» RECORDED DATA
::::::::

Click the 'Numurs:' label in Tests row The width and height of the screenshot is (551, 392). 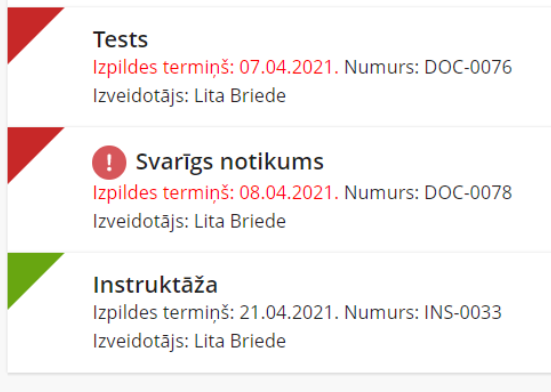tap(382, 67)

::::::::

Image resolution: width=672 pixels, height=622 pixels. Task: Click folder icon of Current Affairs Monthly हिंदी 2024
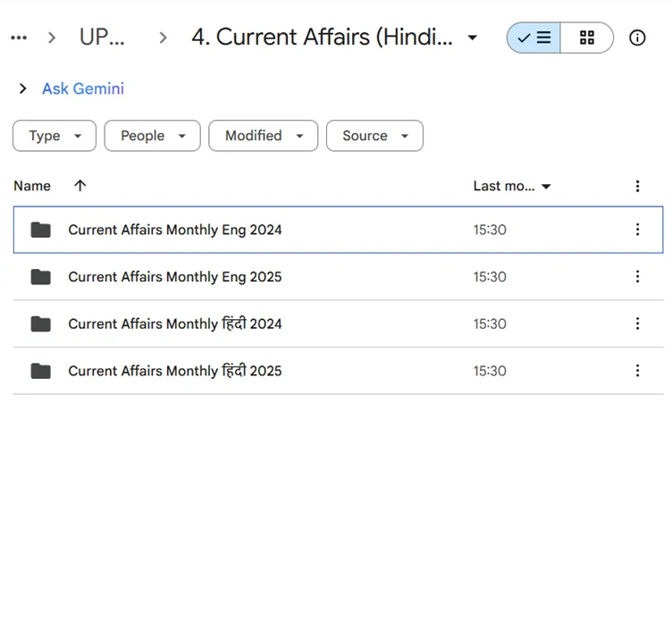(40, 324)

::::::::

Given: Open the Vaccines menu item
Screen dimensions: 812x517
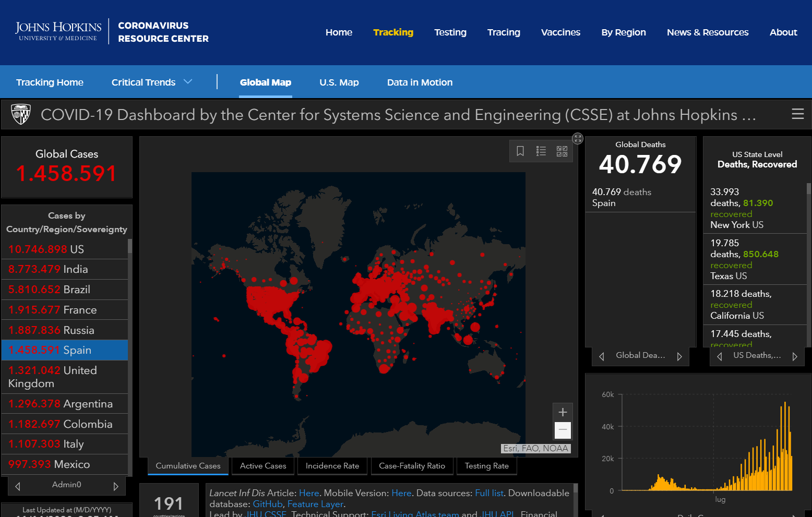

::::::::

» WORK INSTRUCTIONS
Everything above from the line containing "Given: Open the Vaccines menu item" down to the line containing "Screen dimensions: 812x517" is to be transcribed exactly, with both of those lines included and nothing else added.

» PROBLEM SOLUTION
Given: Open the Vaccines menu item
Screen dimensions: 812x517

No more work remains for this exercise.